WHAT THE EXERCISE ASKS: Take the records below and set them down exactly, so that every line matches the original.

RECORD SET:
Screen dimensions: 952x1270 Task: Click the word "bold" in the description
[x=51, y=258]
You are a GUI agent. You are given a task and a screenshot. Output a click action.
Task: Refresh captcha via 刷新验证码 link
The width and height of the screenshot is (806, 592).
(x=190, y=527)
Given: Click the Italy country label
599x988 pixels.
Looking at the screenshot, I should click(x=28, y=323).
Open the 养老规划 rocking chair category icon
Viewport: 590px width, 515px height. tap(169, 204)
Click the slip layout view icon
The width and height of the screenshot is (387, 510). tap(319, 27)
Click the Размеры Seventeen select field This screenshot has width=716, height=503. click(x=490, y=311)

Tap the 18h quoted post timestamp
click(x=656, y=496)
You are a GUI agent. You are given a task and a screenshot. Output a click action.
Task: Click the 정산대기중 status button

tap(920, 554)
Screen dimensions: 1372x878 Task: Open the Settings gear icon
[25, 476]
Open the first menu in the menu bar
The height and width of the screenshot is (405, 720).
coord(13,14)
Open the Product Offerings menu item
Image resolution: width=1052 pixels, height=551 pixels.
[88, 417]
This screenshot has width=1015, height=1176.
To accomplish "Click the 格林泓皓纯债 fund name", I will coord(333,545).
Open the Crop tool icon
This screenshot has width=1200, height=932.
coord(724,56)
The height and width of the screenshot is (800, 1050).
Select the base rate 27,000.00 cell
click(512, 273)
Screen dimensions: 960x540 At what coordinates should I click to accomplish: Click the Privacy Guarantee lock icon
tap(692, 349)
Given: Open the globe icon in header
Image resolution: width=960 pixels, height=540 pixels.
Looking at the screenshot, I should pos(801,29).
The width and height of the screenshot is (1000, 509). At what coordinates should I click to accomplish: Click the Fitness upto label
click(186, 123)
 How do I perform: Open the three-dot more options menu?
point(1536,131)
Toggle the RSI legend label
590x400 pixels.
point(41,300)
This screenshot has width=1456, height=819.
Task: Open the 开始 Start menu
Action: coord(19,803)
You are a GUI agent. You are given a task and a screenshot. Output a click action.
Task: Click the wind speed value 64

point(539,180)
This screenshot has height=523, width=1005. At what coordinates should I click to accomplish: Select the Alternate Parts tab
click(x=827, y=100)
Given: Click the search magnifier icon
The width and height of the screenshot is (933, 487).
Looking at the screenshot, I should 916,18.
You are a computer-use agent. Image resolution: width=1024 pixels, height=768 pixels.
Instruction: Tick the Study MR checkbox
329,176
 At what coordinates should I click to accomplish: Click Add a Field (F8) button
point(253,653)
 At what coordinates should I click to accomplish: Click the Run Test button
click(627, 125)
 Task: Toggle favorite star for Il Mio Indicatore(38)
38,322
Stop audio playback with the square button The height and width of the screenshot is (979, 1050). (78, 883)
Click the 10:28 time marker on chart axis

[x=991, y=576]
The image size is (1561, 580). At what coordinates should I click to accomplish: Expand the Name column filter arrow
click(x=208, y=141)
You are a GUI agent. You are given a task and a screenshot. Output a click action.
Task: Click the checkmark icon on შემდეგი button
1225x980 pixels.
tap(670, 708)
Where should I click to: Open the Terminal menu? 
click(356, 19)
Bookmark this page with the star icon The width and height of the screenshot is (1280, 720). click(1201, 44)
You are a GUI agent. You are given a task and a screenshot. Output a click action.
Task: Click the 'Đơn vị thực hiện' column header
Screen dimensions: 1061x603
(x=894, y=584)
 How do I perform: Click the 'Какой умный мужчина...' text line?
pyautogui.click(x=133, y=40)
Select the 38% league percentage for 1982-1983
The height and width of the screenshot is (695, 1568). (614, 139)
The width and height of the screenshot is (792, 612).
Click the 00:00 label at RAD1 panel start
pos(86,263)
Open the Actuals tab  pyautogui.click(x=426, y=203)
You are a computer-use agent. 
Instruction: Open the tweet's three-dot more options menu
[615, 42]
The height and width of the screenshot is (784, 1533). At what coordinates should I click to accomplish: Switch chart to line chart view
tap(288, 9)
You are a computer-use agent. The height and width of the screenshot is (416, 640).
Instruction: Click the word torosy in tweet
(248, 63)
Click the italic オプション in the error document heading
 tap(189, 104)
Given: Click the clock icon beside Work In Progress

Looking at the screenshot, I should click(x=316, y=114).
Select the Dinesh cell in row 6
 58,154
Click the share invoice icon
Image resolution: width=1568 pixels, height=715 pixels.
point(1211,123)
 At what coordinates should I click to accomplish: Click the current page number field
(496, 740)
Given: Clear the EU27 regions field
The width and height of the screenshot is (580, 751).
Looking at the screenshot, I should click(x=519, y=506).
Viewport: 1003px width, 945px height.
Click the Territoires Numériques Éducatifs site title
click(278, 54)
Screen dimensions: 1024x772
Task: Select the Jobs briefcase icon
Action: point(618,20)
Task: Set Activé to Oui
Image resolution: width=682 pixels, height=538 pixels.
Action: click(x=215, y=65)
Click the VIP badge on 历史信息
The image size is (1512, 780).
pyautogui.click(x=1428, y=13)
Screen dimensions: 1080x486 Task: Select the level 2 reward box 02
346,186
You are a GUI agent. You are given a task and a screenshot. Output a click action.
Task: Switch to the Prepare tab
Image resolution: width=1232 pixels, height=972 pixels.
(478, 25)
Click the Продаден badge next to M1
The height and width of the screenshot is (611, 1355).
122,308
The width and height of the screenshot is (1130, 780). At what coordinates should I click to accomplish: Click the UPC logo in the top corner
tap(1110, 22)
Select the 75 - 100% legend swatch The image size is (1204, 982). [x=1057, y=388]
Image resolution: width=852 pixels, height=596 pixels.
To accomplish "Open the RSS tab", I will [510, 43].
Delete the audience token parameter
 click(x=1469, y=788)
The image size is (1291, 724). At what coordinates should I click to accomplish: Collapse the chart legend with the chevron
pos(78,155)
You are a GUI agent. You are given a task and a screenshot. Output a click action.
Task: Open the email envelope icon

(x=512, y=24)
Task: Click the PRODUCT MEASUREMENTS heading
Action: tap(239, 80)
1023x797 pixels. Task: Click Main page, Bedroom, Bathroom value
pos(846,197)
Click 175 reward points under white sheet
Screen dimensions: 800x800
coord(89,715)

ANSWER SPACE:
Screen dimensions: 952x1270 Task: Click the word "bold" in the description
[x=51, y=258]
You are a GUI agent. You are given a task and a screenshot. Output a click action.
Task: Refresh captcha via 刷新验证码 link
The width and height of the screenshot is (806, 592).
(x=190, y=527)
Given: Click the Italy country label
599x988 pixels.
Looking at the screenshot, I should click(x=28, y=323).
Open the 养老规划 rocking chair category icon
Viewport: 590px width, 515px height. tap(169, 204)
Click the slip layout view icon
The width and height of the screenshot is (387, 510). tap(319, 27)
Click the Размеры Seventeen select field This screenshot has width=716, height=503. click(x=490, y=311)

Tap the 18h quoted post timestamp
click(x=656, y=496)
You are a GUI agent. You are given a task and a screenshot. Output a click action.
Task: Click the 정산대기중 status button

tap(920, 554)
Screen dimensions: 1372x878 Task: Open the Settings gear icon
[25, 476]
Open the first menu in the menu bar
The height and width of the screenshot is (405, 720).
coord(13,14)
Open the Product Offerings menu item
Image resolution: width=1052 pixels, height=551 pixels.
[88, 417]
This screenshot has width=1015, height=1176.
To accomplish "Click the 格林泓皓纯债 fund name", I will coord(333,545).
Open the Crop tool icon
This screenshot has width=1200, height=932.
coord(724,56)
The height and width of the screenshot is (800, 1050).
Select the base rate 27,000.00 cell
click(512, 273)
Screen dimensions: 960x540 At what coordinates should I click to accomplish: Click the Privacy Guarantee lock icon
tap(692, 349)
Given: Open the globe icon in header
Image resolution: width=960 pixels, height=540 pixels.
Looking at the screenshot, I should pos(801,29).
The width and height of the screenshot is (1000, 509). At what coordinates should I click to accomplish: Click the Fitness upto label
click(186, 123)
 How do I perform: Open the three-dot more options menu?
point(1536,131)
Toggle the RSI legend label
590x400 pixels.
point(41,300)
This screenshot has width=1456, height=819.
Task: Open the 开始 Start menu
Action: coord(19,803)
You are a GUI agent. You are given a task and a screenshot. Output a click action.
Task: Click the wind speed value 64

point(539,180)
This screenshot has height=523, width=1005. At what coordinates should I click to accomplish: Select the Alternate Parts tab
click(x=827, y=100)
Given: Click the search magnifier icon
The width and height of the screenshot is (933, 487).
Looking at the screenshot, I should 916,18.
You are a computer-use agent. Image resolution: width=1024 pixels, height=768 pixels.
Instruction: Tick the Study MR checkbox
329,176
 At what coordinates should I click to accomplish: Click Add a Field (F8) button
point(253,653)
 At what coordinates should I click to accomplish: Click the Run Test button
click(627, 125)
 Task: Toggle favorite star for Il Mio Indicatore(38)
38,322
Stop audio playback with the square button The height and width of the screenshot is (979, 1050). (78, 883)
Click the 10:28 time marker on chart axis

[x=991, y=576]
The image size is (1561, 580). At what coordinates should I click to accomplish: Expand the Name column filter arrow
click(x=208, y=141)
You are a GUI agent. You are given a task and a screenshot. Output a click action.
Task: Click the checkmark icon on შემდეგი button
1225x980 pixels.
tap(670, 708)
Where should I click to: Open the Terminal menu? 
click(356, 19)
Bookmark this page with the star icon The width and height of the screenshot is (1280, 720). click(1201, 44)
You are a GUI agent. You are given a task and a screenshot. Output a click action.
Task: Click the 'Đơn vị thực hiện' column header
Screen dimensions: 1061x603
(x=894, y=584)
 How do I perform: Click the 'Какой умный мужчина...' text line?
pyautogui.click(x=133, y=40)
Select the 38% league percentage for 1982-1983
The height and width of the screenshot is (695, 1568). (614, 139)
The width and height of the screenshot is (792, 612).
Click the 00:00 label at RAD1 panel start
pos(86,263)
Open the Actuals tab  pyautogui.click(x=426, y=203)
You are a computer-use agent. 
Instruction: Open the tweet's three-dot more options menu
[615, 42]
The height and width of the screenshot is (784, 1533). At what coordinates should I click to accomplish: Switch chart to line chart view
tap(288, 9)
You are a computer-use agent. The height and width of the screenshot is (416, 640).
Instruction: Click the word torosy in tweet
(248, 63)
Click the italic オプション in the error document heading
 tap(189, 104)
Given: Click the clock icon beside Work In Progress

Looking at the screenshot, I should click(x=316, y=114).
Select the Dinesh cell in row 6
 58,154
Click the share invoice icon
Image resolution: width=1568 pixels, height=715 pixels.
point(1211,123)
 At what coordinates should I click to accomplish: Click the current page number field
(496, 740)
Given: Clear the EU27 regions field
The width and height of the screenshot is (580, 751).
Looking at the screenshot, I should click(x=519, y=506).
Viewport: 1003px width, 945px height.
Click the Territoires Numériques Éducatifs site title
click(278, 54)
Screen dimensions: 1024x772
Task: Select the Jobs briefcase icon
Action: point(618,20)
Task: Set Activé to Oui
Image resolution: width=682 pixels, height=538 pixels.
Action: click(x=215, y=65)
Click the VIP badge on 历史信息
The image size is (1512, 780).
pyautogui.click(x=1428, y=13)
Screen dimensions: 1080x486 Task: Select the level 2 reward box 02
346,186
You are a GUI agent. You are given a task and a screenshot. Output a click action.
Task: Switch to the Prepare tab
Image resolution: width=1232 pixels, height=972 pixels.
(478, 25)
Click the Продаден badge next to M1
The height and width of the screenshot is (611, 1355).
122,308
The width and height of the screenshot is (1130, 780). At what coordinates should I click to accomplish: Click the UPC logo in the top corner
tap(1110, 22)
Select the 75 - 100% legend swatch The image size is (1204, 982). [x=1057, y=388]
Image resolution: width=852 pixels, height=596 pixels.
To accomplish "Open the RSS tab", I will [510, 43].
Delete the audience token parameter
 click(x=1469, y=788)
The image size is (1291, 724). At what coordinates should I click to accomplish: Collapse the chart legend with the chevron
pos(78,155)
You are a GUI agent. You are given a task and a screenshot. Output a click action.
Task: Open the email envelope icon

(x=512, y=24)
Task: Click the PRODUCT MEASUREMENTS heading
Action: tap(239, 80)
1023x797 pixels. Task: Click Main page, Bedroom, Bathroom value
pos(846,197)
Click 175 reward points under white sheet
Screen dimensions: 800x800
coord(89,715)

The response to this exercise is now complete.